GPU memory: Bigger models need more VRAM. Start with 7B if you’re unsure. Ollama Library lists sizes. (Ollama)

Practical Example: n8n RAG Workflow (JSON Import)

Paste into n8n → Import from URL/Clipboard, then set your own file paths and DB step.

{
  "nodes": [
    {
      "id": "webhook",
      "name": "Ask (Webhook)",
      "type": "n8n-nodes-base.webhook",
      "parameters": { "httpMethod": "POST", "path": "ask-local" },
      "typeVersion": 1,
      "position": [260, 240]
    },
    {
      "id": "split",
      "name": "Split to Chunks",
      "type": "n8n-nodes-base.function",
      "parameters": {
        "functionCode": "const text = items[0].json.text || '';\nconst size = 1500, overlap = 200;\nconst chunks = [];\nfor (let i=0;i<text.length;i+= (size-overlap)) {\n  chunks.push({ chunk: text.slice(i, i+size) });\n}\nreturn chunks.map(c => ({ json: c }));"
      },
      "typeVersion": 2,
      "position": [620, 240]
    },
    {
      "id": "embed",
      "name": "Embeddings (Ollama)",
      "type": "n8n-nodes-langchain.embeddingsOllama",
      "parameters": {
        "model": "mxbai-embed-large",
        "text": "={{$json.chunk}}"
      },
      "typeVersion": 1,
      "position": [880, 240],
      "credentials": { "ollamaApi": "Ollama Local" }
    },
    {
      "id": "retrieve",
      "name": "Top-k Retrieve",
      "type": "n8n-nodes-base.function",
      "parameters": {
        "functionCode": "// TODO: Replace with your vector DB lookup.\n// This stub just echoes the first few chunks for demo.\nreturn items.slice(0,3);"
      },
      "typeVersion": 2,
      "position": [1140, 240]
    },
    {
      "id": "llm",
      "name": "Answer (Ollama Model)",
      "type": "n8n-nodes-langchain.llmMessageOllama",
      "parameters": {
        "model": "llama3.1",
        "systemMessage": "You are a concise expert.

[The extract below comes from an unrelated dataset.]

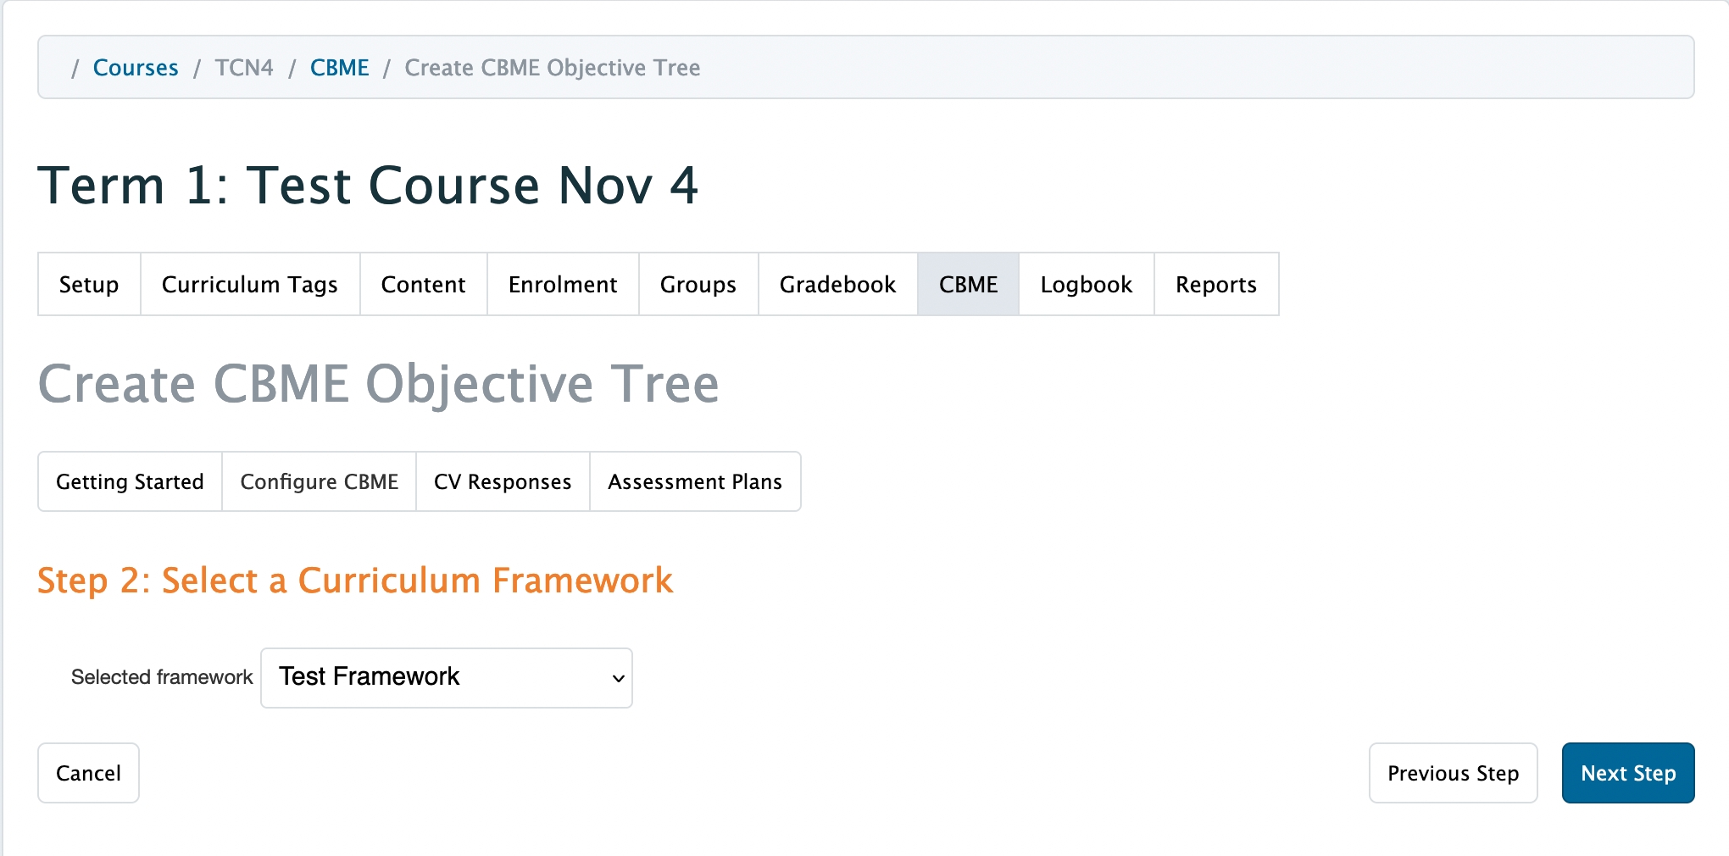Go to the Groups tab
Image resolution: width=1729 pixels, height=856 pixels.
click(698, 285)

Cite facts from CONTEXT.",
        "userMessage": "Question: {{$json.question}}\\n\\nCONTEXT: {{ $items(\"retrieve\").map(i => i.json.chunk).join(\"\\n---\\n\") }}"
      },
      "typeVersion": 1,
      "position": [1400, 240],
      "credentials": { "ollamaApi": "Ollama Local" }
    },
    {
      "id": "respond",
      "name": "Respond",
      "type": "n8n-nodes-base.respondToWebhook",
      "parameters": { "responseBody": "={{$json.text || $json}}"},
      "typeVersion": 1,
      "position": [1660, 240]
    }
  ],
  "connections": {
    "Ask (Webhook)": { "main": [[{ "node": "Split to Chunks", "type": "main", "index": 0 }]] },
    "Split to Chunks": { "main": [[{ "node": "Embeddings (Ollama)", "type": "main", "index": 0 }]] },
    "Embeddings (Ollama)": { "main": [[{ "node": "Top-k Retrieve", "type": "main", "index": 0 }]] },
    "Top-k Retrieve": { "main": [[{ "node": "Answer (Ollama Model)", "type": "main", "index": 0 }]] },
    "Answer (Ollama Model)": { "main": [[{ "node": "Respond", "type": "main", "index": 0 }]] }
  }
}

Swap the “Top-k Retrieve” stub for your vector DB (Postgres+pgvector, SQLite+cosine, etc.). The important part is Embeddings Ollama → store vectors → Answer (Ollama Model) with retrieved context. (n8n Docs)

Troubleshooting FAQ

The OpenAI node won’t connect to my local endpoint.
Confirm Base URL = http://localhost:11434/v1 and that your model name exists in ollama list. If n8n runs in Docker, use the container hostname (http://ollama:11434). (GitHub)

Responses differ from OpenAI.
That’s normal—models differ. Choose the best local model for your task and tune prompts. (n8n Community)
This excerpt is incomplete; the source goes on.